Odpowiadając na zarzuty, gen. Okulicki stwierdził m.in.: „Nie możecie nam dowieść, że nie walczyliśmy z Niemcami. (...) Oskarżenia o współpracę z Niemcami to pozbawienie honoru, to oskarżenie narodu polskiego o to, że brał udział w podziemnej walce". 21 czerwca 1945 r. Kolegium Wojskowe SN ZSRR ogłosiło wyrok. Gen. Okulicki skazany został na dziesięć lat więzienia, Jankowski na osiem lat, Bień i Jasiukowicz po pięć lat, Pużak na półtora roku. Michałowski, Kobylański i Stemler-Dąbski zostali uniewinnieni.
Wysokość wymiaru kary dla 12 osób kolegium skwitowało dwoma zdaniami. – Stwierdzono, że wzięto pod uwagę okoliczności sprawy, nie rozwinięto tego bliżej oraz „kierowano się faktem zwycięskiego zakończenia przez ZSRR Wielkiej Wojny Ojczyźnianej" – opisuje Marcin Gołębiewicz.
Złamali własne postanowienia
– Oczywiste jest, że wyrok Kolegium Wojskowego SN ZSRR nie był niezawisły. Najlepszym tego dowodem jest złożony na ręce Stalina i Mołotowa raport z 31 maja 1945 r., w którym Beria i Mierkułow zaproponowali skład personalny oraz obsadę oskarżycieli publicznych, ponadto miejsce posiedzenia Kolegium, z zaznaczeniem terminu zakończenia śledztwa – wyjaśnia prokurator. – Wskazali także, aby wystawić wnioski aresztowania w imieniu kontrwywiadu wojskowego Smiersz z zatwierdzeniem przez prokuratora wojskowego 1. Frontu Białoruskiego na 10–15 marca 1945 r., czyli na kilka dni przed rzeczywistą datą zatrzymania – opisuje prokurator. „To jest niczym innym jak wnioskiem o akceptację antydatowania nakazów aresztowania na podstawie fikcyjnych przesłanek, które w rzeczywistości nie miały miejsca, w celu pozoru legalności aresztowania pokrzywdzonych". Podstawą tej decyzji miało być porozumienie zawarte pomiędzy Polskim Komitetem Wyzwolenia Narodowego a rządem ZSRR o stosunkach między sowieckim wodzem naczelnym a polską administracją po wkroczeniu wojsk na terytorium Polski (zawarte 26 lipca 1944 r.). Z porozumienia tego wynikało, że jurysdykcji polskiej podlegać będzie ludność cywilna, a także członkowie Polskich Sił Zbrojnych, także w przypadku przestępstw popełnionych przeciwko wojskom sowieckim, z wyjątkiem czynów popełnionych w strefie operacji wojennych – dodaje.

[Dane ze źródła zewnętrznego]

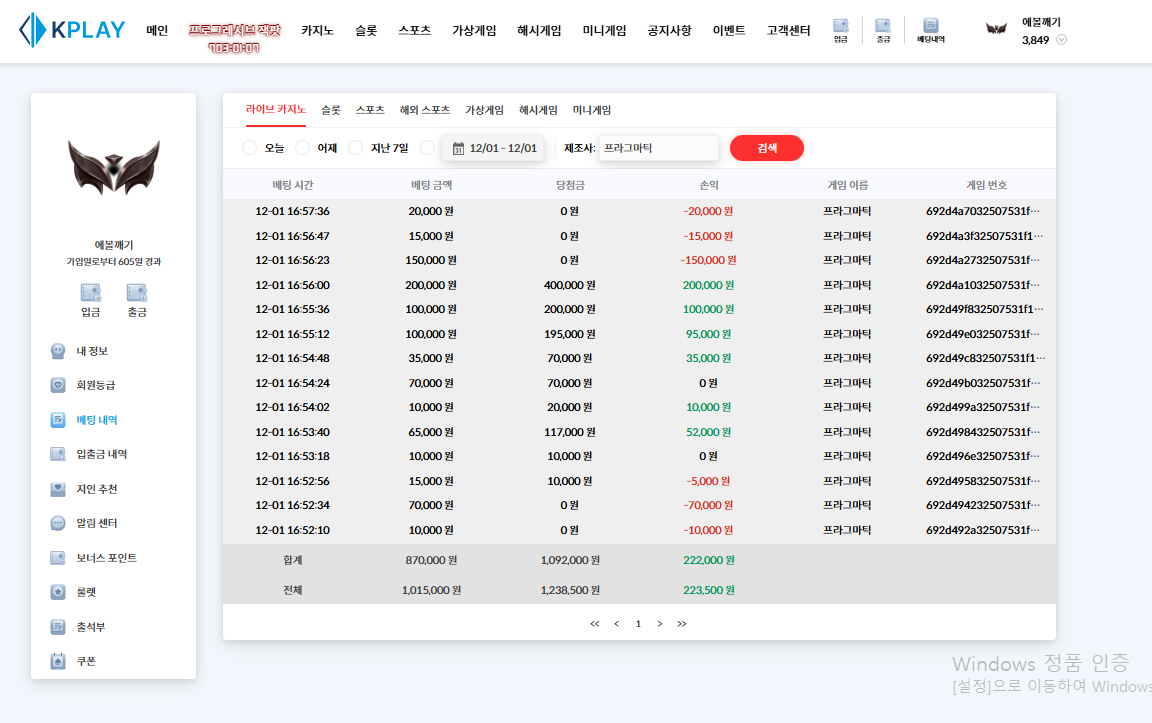Screen dimensions: 1152x723
Task: Switch to the 슬롯 tab
Action: [x=331, y=110]
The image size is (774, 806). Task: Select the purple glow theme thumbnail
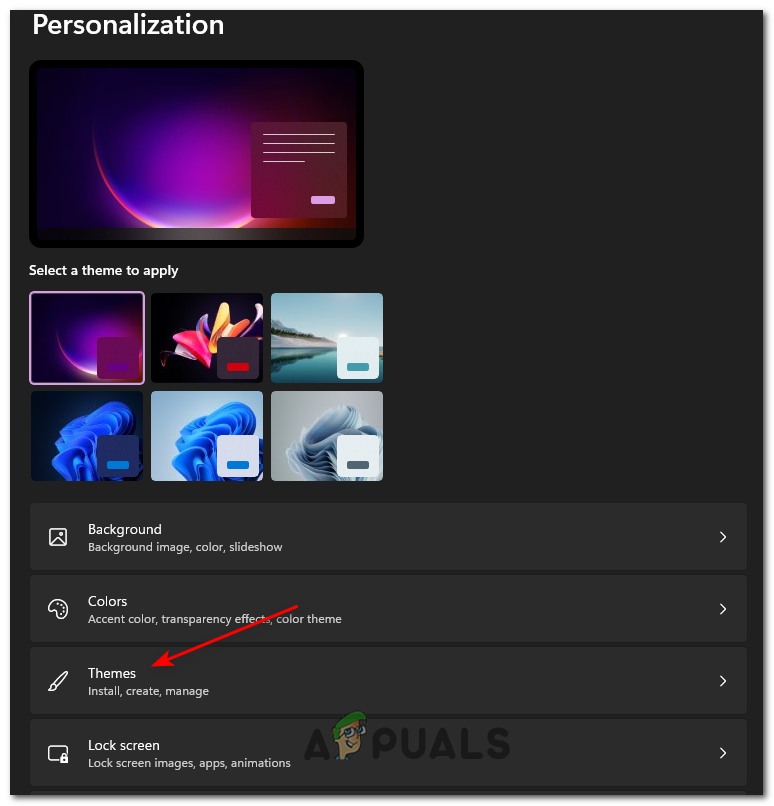pyautogui.click(x=87, y=338)
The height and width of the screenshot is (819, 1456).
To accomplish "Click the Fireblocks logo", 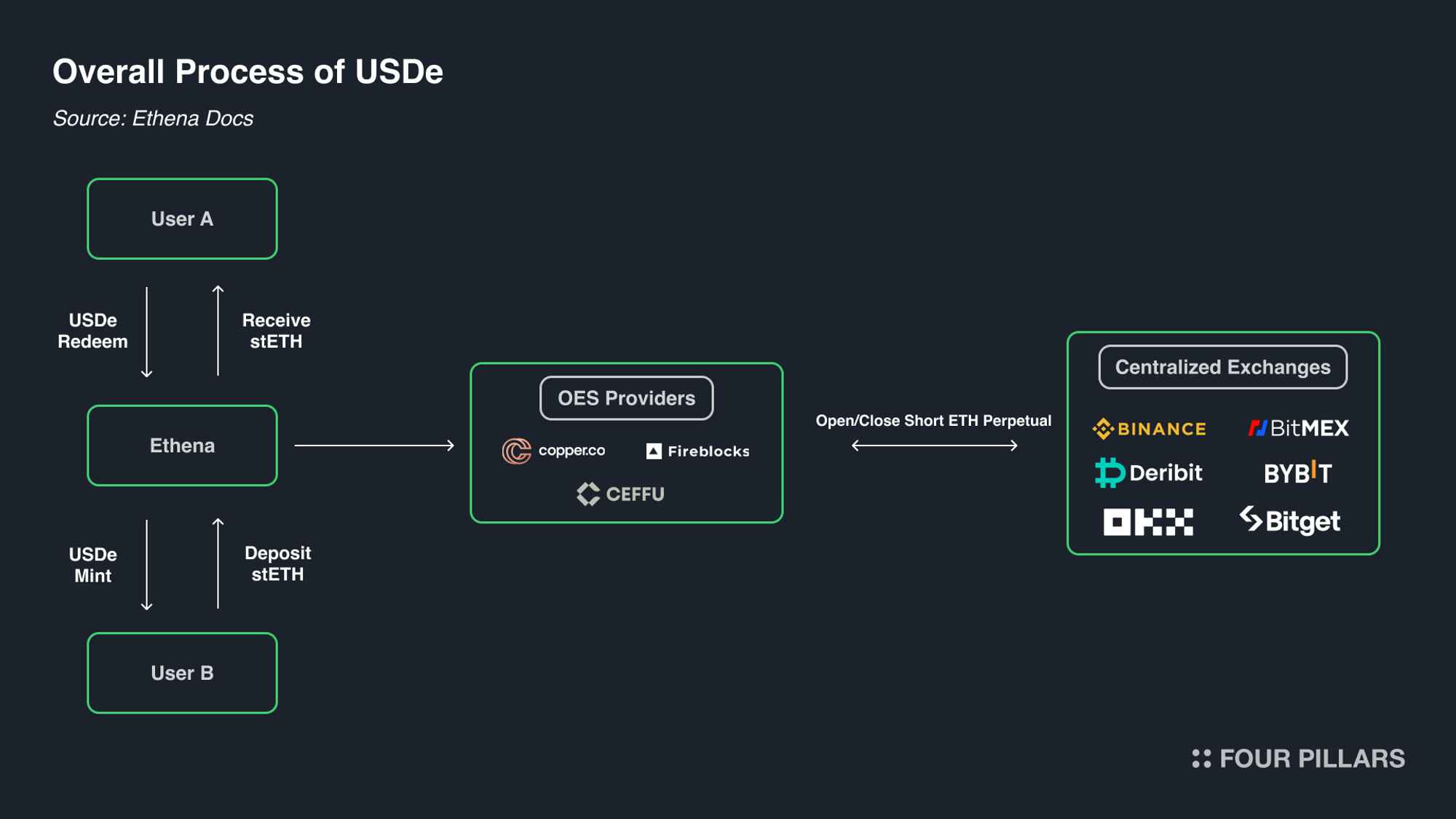I will (x=698, y=451).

Jak zauważa, wydawać by się mogło, że Sowieci powinni przestrzegać postanowień chociażby zawartych z PKWN, który przecież nie był legalnym rządem i nie mógł zawierać takich umów. Tak się jednak nie stało.
– Linia frontu przebiegała wtedy wzdłuż Odry i Nysy Łużyckiej. Chociaż porozumienie nie precyzowało pojęcia strefy operacji wojennych, bezsporne jest, że Pruszków, znajdujący się 300 km od linii działań wojennych, nie wchodził do strefy operacji wojennych. Zatem zatrzymanie było oczywiście bezprawne i bezpodstawne – tłumaczy prokurator.
Przypomina też, że pokrzywdzeni byli obywatelami polskimi i swoją działalność podejmowali na terytorium Rzeczypospolitej jako przedstawiciele legalnie działających władz oraz partii politycznych. Nie mogli zostać pociągnięci do jakiejkolwiek odpowiedzialności, bo zgodnie z obowiązującym wtedy kodeksem karnym z 1932 r. nie popełnili czynu zabronionego.